I am a Technical Supervisor for an outdoor theatre. We use Mipro wireless system. My issue with the wireless belt packs is that actors break the cable connection at the base of the belt pack on a reoccurring basis. We have attempted everything to prevent this. The cables are expensive to replace. My thought was to have actors wear suspenders under their costumes and attach the beltpack on their upper back. But I was thinking that another way to eliminate pressure against the connection to the belt pack was to more or less put the belt pack in a hard sleeve. Something that will slide over the top and protect that connection. Does anyone have any ideas of something that would be cheap and easy to use?


----------



## chausman (Jan 25, 2012)

Create a loop in the cable and use a rubber band to keep the loop. Then they "should" not put as much pressure on the connections. Also make sure that EVERYONE knows that when you put the Mics away, you NEVER wrap the cable tightly, as that also causes damage quickly.


----------



## MarshallPope (Jan 25, 2012)

chausman said:


> Create a loop in the cable and use a rubber band to keep the loop. Then they "should" not put as much pressure on the connections.
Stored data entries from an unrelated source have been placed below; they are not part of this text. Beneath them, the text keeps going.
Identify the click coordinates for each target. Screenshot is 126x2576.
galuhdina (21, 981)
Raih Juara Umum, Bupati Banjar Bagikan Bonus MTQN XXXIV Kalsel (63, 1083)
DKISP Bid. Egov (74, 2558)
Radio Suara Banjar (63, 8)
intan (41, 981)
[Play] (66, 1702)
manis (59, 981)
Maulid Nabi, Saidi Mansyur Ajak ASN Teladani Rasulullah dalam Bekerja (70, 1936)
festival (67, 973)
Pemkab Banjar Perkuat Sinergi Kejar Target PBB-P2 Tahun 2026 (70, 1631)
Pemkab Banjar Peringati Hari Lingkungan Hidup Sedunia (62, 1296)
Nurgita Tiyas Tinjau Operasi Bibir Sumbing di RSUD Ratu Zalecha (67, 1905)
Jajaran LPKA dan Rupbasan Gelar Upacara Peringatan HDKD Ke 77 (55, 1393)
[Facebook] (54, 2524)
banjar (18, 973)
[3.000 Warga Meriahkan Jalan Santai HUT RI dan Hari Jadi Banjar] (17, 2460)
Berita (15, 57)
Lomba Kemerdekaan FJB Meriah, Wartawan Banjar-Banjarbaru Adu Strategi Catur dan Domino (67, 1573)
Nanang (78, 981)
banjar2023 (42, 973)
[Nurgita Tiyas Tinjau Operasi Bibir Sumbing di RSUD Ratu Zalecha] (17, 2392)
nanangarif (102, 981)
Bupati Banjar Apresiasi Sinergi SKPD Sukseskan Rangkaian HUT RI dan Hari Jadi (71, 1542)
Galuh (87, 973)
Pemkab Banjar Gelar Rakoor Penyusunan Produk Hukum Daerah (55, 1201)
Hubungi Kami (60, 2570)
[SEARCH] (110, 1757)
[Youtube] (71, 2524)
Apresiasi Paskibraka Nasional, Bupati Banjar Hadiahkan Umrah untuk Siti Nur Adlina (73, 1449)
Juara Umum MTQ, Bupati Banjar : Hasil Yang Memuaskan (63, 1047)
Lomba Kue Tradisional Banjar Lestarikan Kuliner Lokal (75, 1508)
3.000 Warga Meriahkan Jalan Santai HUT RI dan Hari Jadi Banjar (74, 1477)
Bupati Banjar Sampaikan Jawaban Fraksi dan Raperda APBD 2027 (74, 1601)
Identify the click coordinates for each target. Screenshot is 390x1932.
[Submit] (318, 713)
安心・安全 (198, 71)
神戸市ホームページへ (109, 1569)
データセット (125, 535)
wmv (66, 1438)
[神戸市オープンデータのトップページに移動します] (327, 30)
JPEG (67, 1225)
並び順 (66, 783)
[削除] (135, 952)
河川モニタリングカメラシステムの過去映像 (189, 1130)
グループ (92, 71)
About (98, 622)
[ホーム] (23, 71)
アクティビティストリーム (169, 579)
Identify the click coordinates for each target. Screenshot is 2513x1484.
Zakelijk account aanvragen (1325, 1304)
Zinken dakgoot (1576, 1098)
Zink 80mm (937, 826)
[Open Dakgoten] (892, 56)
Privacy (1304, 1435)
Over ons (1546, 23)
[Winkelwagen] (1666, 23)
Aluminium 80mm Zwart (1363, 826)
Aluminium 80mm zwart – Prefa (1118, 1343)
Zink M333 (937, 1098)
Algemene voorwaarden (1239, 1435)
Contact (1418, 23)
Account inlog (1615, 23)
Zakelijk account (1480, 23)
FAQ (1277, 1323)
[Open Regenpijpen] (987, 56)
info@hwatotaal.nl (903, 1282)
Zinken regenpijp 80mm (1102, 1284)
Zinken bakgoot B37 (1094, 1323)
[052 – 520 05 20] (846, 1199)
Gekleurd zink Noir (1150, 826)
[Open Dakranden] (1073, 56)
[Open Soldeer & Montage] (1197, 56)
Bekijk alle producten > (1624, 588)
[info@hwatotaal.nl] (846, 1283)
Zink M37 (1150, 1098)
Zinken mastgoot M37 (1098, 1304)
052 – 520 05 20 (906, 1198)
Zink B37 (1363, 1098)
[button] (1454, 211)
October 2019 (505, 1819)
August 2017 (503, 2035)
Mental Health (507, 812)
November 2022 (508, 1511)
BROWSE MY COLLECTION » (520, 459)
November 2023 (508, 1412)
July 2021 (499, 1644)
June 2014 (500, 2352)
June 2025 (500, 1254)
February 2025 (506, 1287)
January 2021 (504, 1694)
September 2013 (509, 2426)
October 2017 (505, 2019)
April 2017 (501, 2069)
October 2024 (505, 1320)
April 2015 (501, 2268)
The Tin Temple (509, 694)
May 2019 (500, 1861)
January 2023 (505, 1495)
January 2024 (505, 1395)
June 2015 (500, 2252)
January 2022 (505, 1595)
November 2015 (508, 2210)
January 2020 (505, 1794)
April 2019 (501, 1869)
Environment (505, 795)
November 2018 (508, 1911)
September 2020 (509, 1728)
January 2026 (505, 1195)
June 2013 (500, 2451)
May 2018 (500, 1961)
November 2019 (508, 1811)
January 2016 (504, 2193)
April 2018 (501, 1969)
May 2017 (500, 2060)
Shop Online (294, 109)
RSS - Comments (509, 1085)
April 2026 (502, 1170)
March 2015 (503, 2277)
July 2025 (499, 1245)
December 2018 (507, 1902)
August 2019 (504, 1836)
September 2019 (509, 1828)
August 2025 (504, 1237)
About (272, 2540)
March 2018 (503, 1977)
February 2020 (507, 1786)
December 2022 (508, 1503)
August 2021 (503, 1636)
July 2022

Also make sure that EVERYONE knows that when you put the Mics away, you NEVER wrap the cable tightly, as that also causes damage quickly.


 
If I was paid extra for every time I've given the "no wrapping" speech during each given production...


----------



## pacman (Jan 26, 2012)

MarshallPope said:


> If I was paid extra for every time I've given the "no wrapping" speech during each given production...


 
Ditto, ditto!!!


----------



## jonliles (Jan 27, 2012)

That's exactly why I store my elements in individual zip top bags. They stay loose in the bag and the bag keeps them from getting interwined with the cables of other elements. One portable file cabinet later, everything is safe in their own bags


----------



## JohnD (Apr 16, 2018)

I recently posted a link to this thread and the naked guys mic pac thread to another forum where this issue came up.
PSW
Here is an idea I hadn't seen before (post #9):


----------



## NickVon (Apr 16, 2018)

I prefer between the shoulder blades for Men and Women at all times, unless costume design becomes problematic. For women the rear bra strap height (or Bicep height, at middle of the back is great for Element and connection longevity. For men I don't have the X-elastic strap someone else mentioned, and just ask the actors to wear the elastic belts and neoprene belt "Above your the belly" and around your chest. It's not a BELT to hold your pants up, and will feel more comfortable and secure around the part of your body that doesn't flex. "It's also generally good for most stage action minus forward somersaults. Inside of the inner thigh i've done 3-4 times for tight or revealing fancy dress. Can we at least demand that all men are equipped with a under bra as part of their costumes?


----------



## jonliles (Apr 16, 2018)

JohnD said:


> I recently posted a link to this thread and the naked guys mic pac thread to another forum where this issue came up.
> PSW
> Here is an idea I hadn't seen before (post #9):View attachment 16256



I have a tone of old beer coozies!


----------